Yaşam siz ona tutunun ya da tutunmayın, o size mutlaka tutunur. Aksi halde zaten bu satırları okumanız, merak etmeniz, araştırmanız ya da yaşamınızda bir şeyleri, birilerini sevmeniz imkansızdır. Sevmek için ise derviş olmak gerekmez, insan olmak yeterlidir. Ancak ayırmadan, tercih etmeden sevebileceğimizi unutturdular bize zaman içerisinde... Hep bu çoktan seçmeli sistemleri günlük hayata da uyarlamak için çırpınanlar sayesinde... Bir çocuğa sorulan en saçma soruyla başlar yaşamda bu seçmeye zorlama durumu... "Anneni mi, babanı mı, dedeni mi daha çok seviyorsun?" diye... Ama şimdiki çocukların hep fazladan bir şıkları var ve "hepsini" demeyi şıklarda olmasa da biliyorlar...

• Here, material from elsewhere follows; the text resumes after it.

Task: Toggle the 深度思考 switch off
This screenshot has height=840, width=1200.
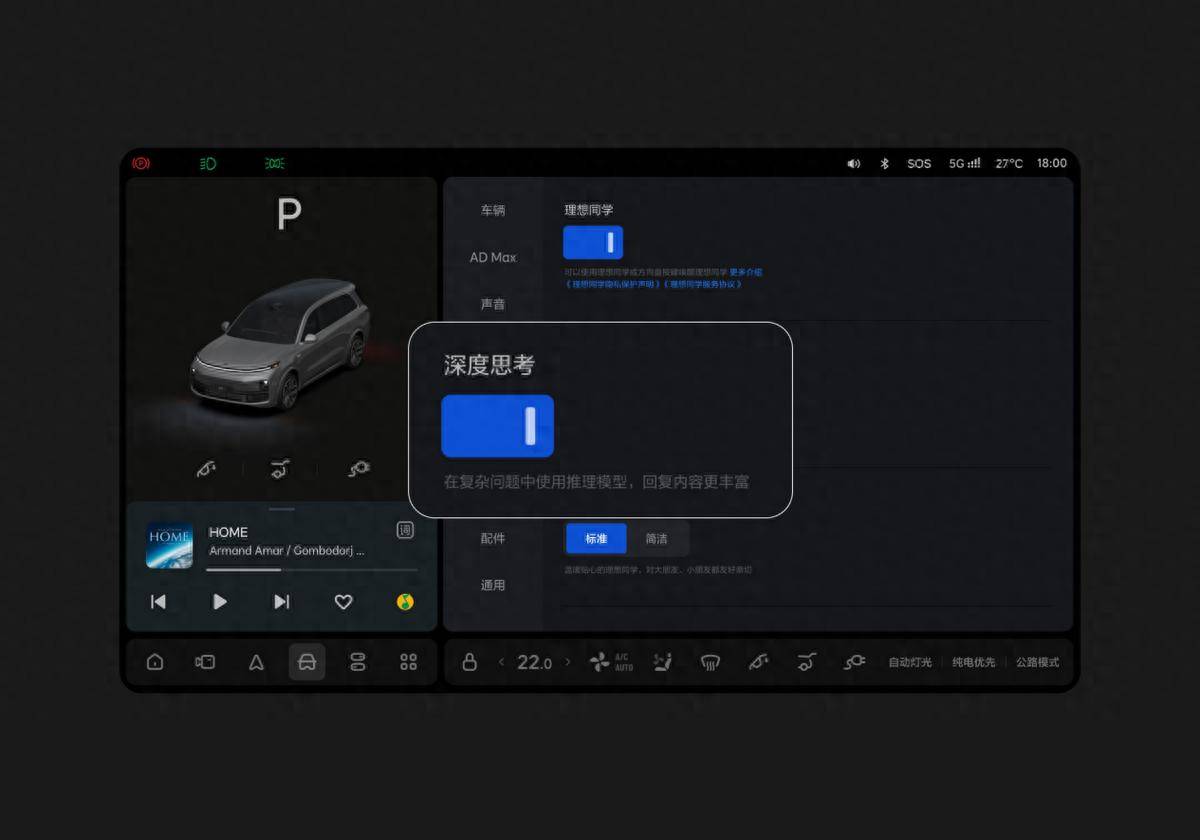Action: coord(497,426)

Eskiden öğrendiklerimizi ifade edebilmemiz için yazılı sınavlarda sorular vardı ve soruların cevaplarını algıladığımız gibi yazarak ifade ederdik... İçimizden geldiğince, bildiğimizi öngördüğümüzce ve neden bu öngörüye sahip olduğumuzu öğreticinin/eğiticinin değerlendirebileceği şekilde ifade ederdik... Bazen bildiğimize inandıklarımızın nedenleri öğreticinin/eğiticinin yüzünde bir tebessüm olur bazen de kimliğimize açılan kapının anahtarı olurdu. Çünkü neyi neden düşündüğümüzü anlayabilir ve bize bu yolla çok daha rahat erişim sağlayabilirdi.
Sonra zaman hızlandı... Öğrendiklerimizi daha kısa sürede daha çoğul olarak analiz edebilmek için, soruların altına verdiğimiz uzun uzadıya cevaplar arasında boğulmamak için çoktan seçmeli şıklar koymaya başladılar... Şıklar iyiydi, öğrenen içinde çok “şık”tı... Çünkü ya bir çağrışım yapar ya da "bilemedim" yerine “kaydırma yapmışım!” bahanesini, avuçlarımızın içerisine bırakırdı. Ancak gerçek şu ki bu şıklar, kimliğimize açılan anahtar olan satırlarımızın, öğretici/eğitici ile aramızda gizlice oluşturduğumuz köprülerin ortadan silinmesi için, her şeye acele edilen dünyada verilmiş en acele kararların bir yansımasıydı.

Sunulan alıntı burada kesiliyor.